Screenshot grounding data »
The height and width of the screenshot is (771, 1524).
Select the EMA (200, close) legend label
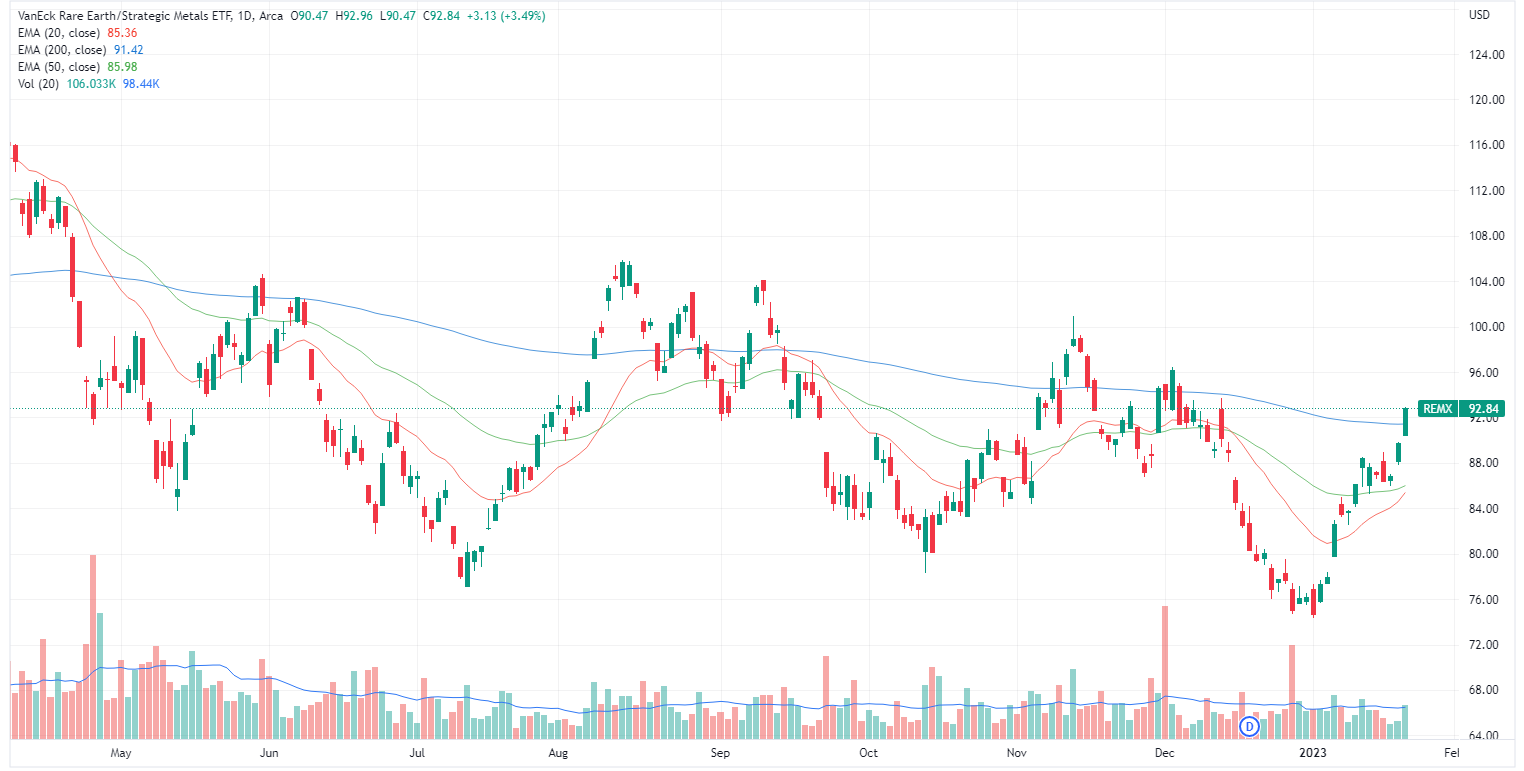pyautogui.click(x=62, y=50)
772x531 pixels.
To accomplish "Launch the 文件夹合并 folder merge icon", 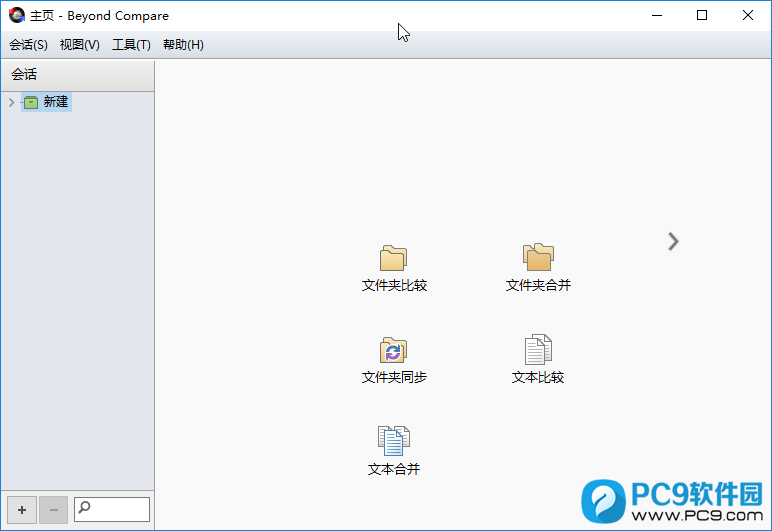I will pos(538,258).
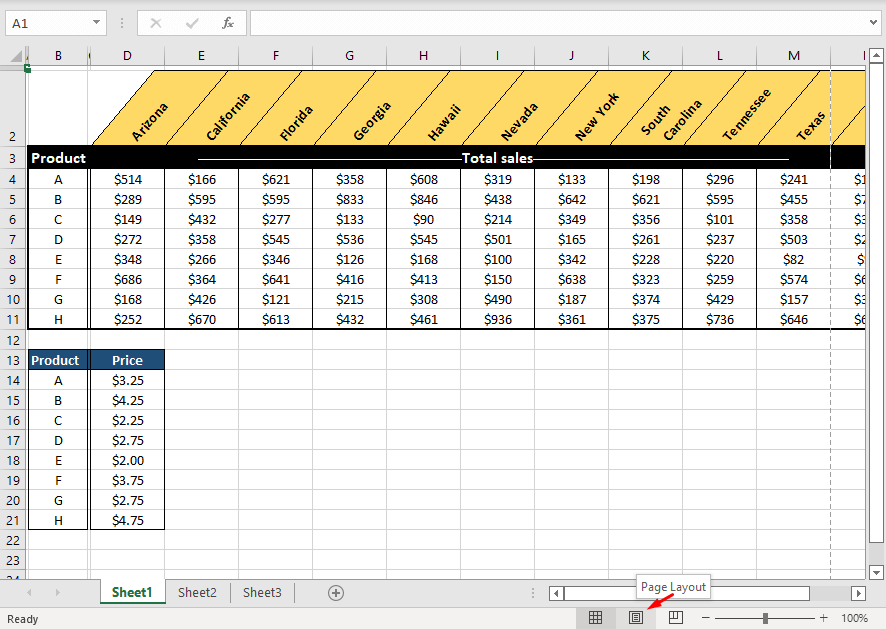
Task: Click the 100% zoom level indicator
Action: click(x=857, y=617)
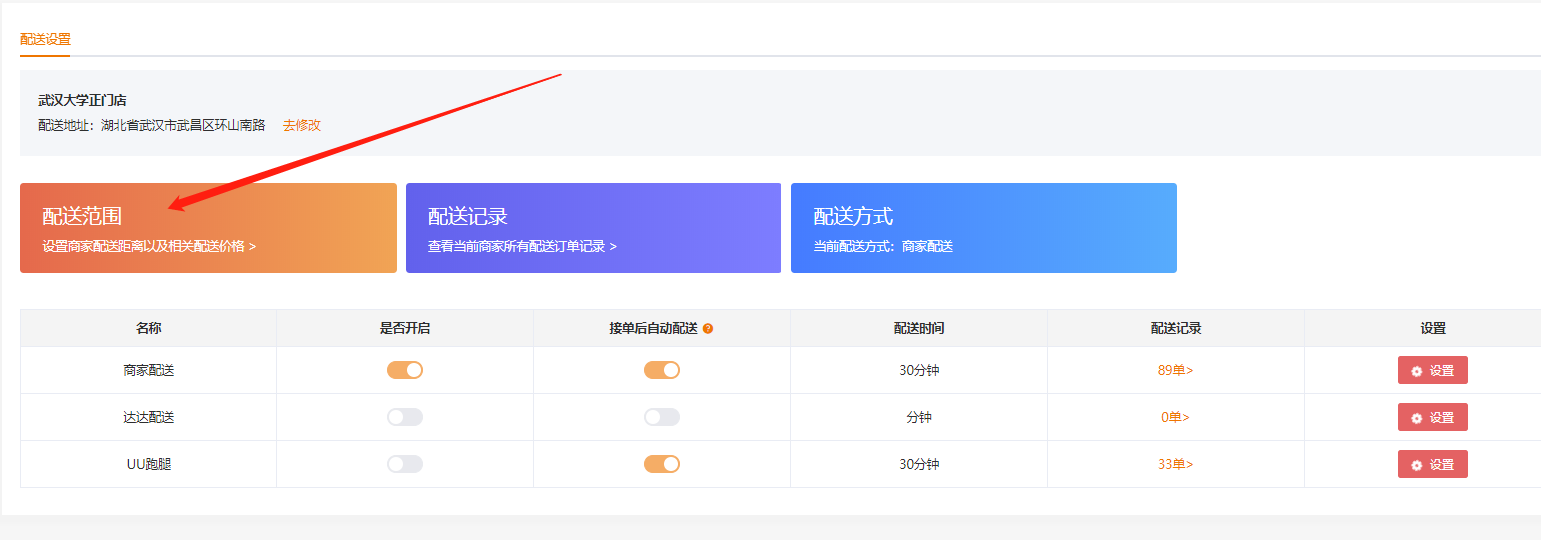Viewport: 1541px width, 540px height.
Task: Click 去修改 link to edit address
Action: click(x=301, y=125)
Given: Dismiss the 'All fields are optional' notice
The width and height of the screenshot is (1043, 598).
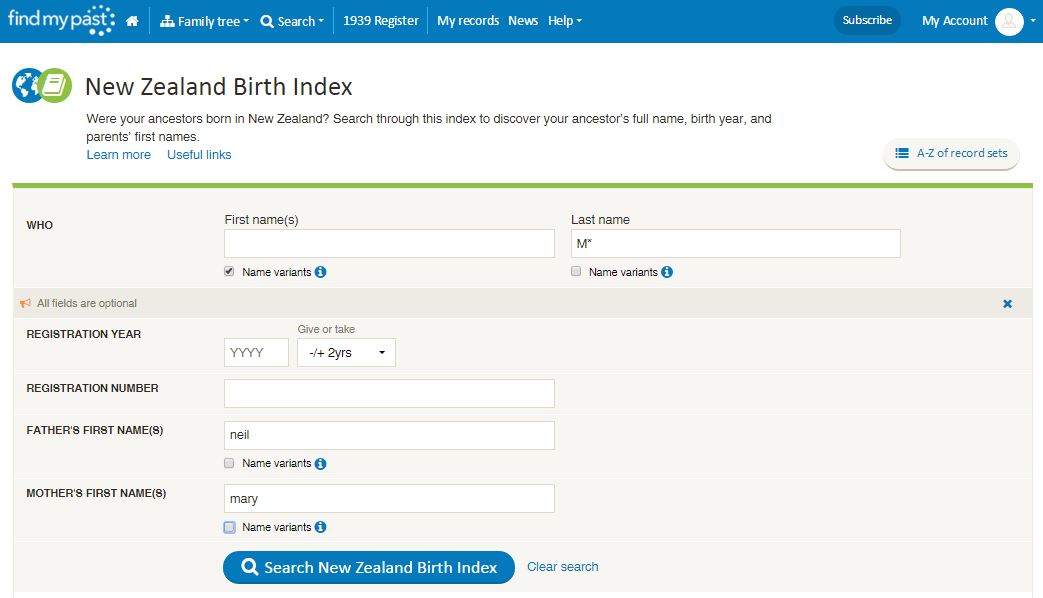Looking at the screenshot, I should point(1007,303).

Your task »
Print once more, exactly, the lines that start at the top of the records above and end at the line with "772x531 pixels.", skipping all pictures.

Completed task »
The height and width of the screenshot is (771, 1524).
Select the EMA (200, close) legend label
pyautogui.click(x=62, y=50)
772x531 pixels.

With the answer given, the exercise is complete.